A strong wind blows from the Northwest and snow is falling across the tundra. We spend much of the day looking for polar bears and find most are hunkered down. Expert polar bear researchers we talk with say it's common for bears to hunker down on the first day of a big blow. Tomorrow, with lighter winds forecast, they will likely be more active. In our search for bears, we find two bears near the high-tide line sleeping and eating kelp--something they do occasionally, although it is not a replacement for the fat-rich seal meat they need to survive. The temperature outside is 7F, and we hope for more cold weather for these bears. Hudson Bay was completely ice-free today--something unheard of just a couple of decades ago. Tomorrow, temperatures are expected to drop below 0F.
Wind has been blowing at near-gale velocity all day, and while it feels cold, the temperature is barely below freezing. It's much too warm for Hudson Bay to freeze, and there's little chance these bears will be walking upon any ice to their feeding grounds anytime soon. We film the bears all day, staying mostly with two young males who playfight, rest, and then playfight more. All of our gear has arrived and it's now on the Tundra Buggy (Thanks Apple for the Pro Mac!). For the first time this year, we are using a Fujinon image stabilizer on our big lens, and it's proving extremely useful today as the wind blows hard and the buggy is rocking in the wind. We hope for cooler weather in the coming days, but as of today, there is no ice anywhere to be seen on Hudson Bay. Bad news for these bears.

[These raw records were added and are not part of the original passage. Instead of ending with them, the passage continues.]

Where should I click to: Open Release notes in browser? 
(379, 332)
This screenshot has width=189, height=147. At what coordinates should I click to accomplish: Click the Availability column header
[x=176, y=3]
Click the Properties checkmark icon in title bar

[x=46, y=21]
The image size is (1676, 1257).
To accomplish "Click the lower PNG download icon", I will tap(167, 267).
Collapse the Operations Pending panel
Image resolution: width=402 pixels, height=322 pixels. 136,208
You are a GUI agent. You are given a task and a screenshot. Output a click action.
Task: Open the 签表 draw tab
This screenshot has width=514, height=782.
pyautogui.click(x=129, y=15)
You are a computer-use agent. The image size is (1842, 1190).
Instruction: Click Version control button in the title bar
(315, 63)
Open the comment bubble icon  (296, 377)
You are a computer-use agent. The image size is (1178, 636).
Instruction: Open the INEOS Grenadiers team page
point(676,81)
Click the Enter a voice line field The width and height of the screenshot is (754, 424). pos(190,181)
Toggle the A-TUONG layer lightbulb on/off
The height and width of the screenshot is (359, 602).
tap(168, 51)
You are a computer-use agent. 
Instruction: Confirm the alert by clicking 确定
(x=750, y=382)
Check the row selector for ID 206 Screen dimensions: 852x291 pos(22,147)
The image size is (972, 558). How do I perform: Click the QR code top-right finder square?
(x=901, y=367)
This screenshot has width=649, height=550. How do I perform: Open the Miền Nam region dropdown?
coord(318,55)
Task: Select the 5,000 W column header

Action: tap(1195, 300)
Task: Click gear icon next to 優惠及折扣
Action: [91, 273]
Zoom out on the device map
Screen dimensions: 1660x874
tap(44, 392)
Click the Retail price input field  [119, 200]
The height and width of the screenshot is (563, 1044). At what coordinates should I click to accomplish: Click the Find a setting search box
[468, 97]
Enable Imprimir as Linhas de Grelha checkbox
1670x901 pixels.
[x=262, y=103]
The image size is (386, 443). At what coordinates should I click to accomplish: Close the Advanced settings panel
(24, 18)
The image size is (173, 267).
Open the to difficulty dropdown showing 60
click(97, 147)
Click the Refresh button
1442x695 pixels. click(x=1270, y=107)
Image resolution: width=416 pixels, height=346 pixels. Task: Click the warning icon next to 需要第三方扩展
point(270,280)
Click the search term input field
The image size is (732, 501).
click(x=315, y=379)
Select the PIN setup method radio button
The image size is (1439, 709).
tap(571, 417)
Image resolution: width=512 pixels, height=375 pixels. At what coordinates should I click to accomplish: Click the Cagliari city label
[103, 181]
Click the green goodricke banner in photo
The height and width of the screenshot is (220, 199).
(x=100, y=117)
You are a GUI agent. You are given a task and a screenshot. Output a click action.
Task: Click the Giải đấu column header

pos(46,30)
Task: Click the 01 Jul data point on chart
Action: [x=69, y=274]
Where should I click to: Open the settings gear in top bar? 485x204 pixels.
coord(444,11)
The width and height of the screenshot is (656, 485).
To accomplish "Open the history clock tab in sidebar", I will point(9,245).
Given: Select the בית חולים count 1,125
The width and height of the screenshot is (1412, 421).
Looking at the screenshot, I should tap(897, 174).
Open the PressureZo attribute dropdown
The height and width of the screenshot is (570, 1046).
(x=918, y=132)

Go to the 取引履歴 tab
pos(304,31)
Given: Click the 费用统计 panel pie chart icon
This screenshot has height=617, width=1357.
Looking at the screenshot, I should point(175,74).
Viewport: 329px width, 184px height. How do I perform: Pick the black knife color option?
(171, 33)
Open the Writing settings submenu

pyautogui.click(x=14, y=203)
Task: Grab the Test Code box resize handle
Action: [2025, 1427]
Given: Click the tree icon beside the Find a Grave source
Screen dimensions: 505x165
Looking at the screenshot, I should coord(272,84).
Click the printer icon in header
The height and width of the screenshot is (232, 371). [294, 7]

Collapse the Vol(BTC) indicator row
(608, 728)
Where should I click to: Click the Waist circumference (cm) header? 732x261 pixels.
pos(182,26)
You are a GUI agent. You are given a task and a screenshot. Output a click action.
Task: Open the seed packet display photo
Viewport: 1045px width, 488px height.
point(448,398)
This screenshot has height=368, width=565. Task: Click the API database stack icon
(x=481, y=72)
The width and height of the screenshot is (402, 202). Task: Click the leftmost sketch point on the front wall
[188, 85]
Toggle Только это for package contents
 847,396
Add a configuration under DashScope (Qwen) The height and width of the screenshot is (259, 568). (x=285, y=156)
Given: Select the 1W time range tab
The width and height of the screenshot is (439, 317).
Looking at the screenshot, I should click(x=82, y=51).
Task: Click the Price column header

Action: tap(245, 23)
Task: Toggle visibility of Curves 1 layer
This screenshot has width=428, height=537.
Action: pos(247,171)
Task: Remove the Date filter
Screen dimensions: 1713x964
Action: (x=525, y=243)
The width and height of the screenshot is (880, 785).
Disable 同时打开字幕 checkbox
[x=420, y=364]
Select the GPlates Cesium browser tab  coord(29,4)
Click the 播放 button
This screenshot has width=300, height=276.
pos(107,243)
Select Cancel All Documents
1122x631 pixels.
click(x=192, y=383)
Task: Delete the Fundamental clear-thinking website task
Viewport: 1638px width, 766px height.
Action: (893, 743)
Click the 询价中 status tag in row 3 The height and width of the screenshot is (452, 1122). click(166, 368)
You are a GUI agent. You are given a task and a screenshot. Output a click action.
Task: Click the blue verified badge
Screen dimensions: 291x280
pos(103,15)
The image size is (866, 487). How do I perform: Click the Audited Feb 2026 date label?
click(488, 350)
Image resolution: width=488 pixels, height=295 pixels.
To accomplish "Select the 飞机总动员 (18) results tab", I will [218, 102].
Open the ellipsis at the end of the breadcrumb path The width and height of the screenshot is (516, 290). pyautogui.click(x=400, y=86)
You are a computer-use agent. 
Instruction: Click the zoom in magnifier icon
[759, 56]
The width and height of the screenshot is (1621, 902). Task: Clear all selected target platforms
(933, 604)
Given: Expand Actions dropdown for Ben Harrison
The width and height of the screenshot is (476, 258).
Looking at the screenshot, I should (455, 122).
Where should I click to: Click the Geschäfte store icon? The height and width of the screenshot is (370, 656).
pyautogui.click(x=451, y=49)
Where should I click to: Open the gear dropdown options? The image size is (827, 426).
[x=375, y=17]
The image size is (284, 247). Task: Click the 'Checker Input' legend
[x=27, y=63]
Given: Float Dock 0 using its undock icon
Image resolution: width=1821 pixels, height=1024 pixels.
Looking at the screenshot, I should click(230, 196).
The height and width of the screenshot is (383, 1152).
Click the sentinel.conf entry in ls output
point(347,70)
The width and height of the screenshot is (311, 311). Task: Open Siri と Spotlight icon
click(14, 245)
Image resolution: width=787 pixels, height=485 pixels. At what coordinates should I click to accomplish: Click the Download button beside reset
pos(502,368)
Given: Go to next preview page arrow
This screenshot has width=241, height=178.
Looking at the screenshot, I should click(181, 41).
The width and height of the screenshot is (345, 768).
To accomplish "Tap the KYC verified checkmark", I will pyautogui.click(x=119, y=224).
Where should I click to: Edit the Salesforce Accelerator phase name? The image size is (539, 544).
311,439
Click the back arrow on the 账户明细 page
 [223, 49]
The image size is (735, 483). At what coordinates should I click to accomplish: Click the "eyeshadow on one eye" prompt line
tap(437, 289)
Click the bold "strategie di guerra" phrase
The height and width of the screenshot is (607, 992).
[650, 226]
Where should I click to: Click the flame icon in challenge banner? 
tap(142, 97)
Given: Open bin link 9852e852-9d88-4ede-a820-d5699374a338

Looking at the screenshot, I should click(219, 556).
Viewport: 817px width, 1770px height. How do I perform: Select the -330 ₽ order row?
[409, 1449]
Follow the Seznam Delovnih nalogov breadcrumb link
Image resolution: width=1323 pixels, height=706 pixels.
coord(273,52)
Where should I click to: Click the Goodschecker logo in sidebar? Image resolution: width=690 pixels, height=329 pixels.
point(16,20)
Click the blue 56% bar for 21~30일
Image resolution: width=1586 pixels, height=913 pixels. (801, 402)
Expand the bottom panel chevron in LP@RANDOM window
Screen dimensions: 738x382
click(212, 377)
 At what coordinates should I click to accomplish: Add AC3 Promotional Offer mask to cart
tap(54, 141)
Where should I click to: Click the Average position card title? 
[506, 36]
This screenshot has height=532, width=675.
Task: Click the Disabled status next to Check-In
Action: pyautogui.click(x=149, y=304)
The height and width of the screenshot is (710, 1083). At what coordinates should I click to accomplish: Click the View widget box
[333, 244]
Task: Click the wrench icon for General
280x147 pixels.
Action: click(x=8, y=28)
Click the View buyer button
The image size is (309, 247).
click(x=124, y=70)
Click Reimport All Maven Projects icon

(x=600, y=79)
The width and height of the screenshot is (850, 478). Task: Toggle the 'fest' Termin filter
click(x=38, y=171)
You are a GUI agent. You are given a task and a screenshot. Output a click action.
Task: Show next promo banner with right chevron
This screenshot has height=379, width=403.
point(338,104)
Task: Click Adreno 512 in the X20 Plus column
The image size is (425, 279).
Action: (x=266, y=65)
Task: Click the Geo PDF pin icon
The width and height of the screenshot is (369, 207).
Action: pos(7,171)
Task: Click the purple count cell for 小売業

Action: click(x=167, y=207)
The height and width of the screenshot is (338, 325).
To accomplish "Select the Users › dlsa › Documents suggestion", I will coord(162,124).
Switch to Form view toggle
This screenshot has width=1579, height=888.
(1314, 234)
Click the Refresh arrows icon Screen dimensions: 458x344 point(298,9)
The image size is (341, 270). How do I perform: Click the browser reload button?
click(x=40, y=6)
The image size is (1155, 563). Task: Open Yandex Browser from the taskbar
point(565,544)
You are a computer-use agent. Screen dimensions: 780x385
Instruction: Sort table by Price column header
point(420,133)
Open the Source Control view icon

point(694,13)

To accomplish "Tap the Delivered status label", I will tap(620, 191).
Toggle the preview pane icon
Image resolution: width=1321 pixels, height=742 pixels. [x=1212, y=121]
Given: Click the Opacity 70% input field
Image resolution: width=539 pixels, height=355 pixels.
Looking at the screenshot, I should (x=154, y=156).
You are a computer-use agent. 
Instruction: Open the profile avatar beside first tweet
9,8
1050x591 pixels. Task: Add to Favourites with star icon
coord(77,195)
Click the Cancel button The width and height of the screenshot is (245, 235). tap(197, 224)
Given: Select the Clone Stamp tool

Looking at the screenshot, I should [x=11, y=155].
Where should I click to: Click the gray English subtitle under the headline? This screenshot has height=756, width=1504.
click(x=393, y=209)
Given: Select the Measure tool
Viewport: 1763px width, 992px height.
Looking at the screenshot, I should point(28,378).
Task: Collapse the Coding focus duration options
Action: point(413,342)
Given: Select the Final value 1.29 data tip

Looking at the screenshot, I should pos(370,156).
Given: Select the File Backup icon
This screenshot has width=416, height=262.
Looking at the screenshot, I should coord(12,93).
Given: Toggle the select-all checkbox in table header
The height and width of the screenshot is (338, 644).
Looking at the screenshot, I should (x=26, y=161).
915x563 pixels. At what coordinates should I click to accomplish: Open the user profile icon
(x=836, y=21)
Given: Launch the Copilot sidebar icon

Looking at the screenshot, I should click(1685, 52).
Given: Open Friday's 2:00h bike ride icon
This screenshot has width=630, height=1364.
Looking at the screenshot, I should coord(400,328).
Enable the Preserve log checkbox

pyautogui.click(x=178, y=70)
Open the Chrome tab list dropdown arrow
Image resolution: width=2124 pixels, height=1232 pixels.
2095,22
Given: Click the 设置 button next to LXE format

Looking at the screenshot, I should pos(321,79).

Winds subside early in the day, and we see more bears walking the shore or Hudson Bay. By midmorning, strong winds return and some bears head out on the ice. Soon, perhaps, the bears will begin their trek on the ice highway into the Arctic. For now, however, bears are struggling.
A beautiful Saturday on the shore of Hudson Bay. The lake is freezing and bears are resting. Many bears on the move.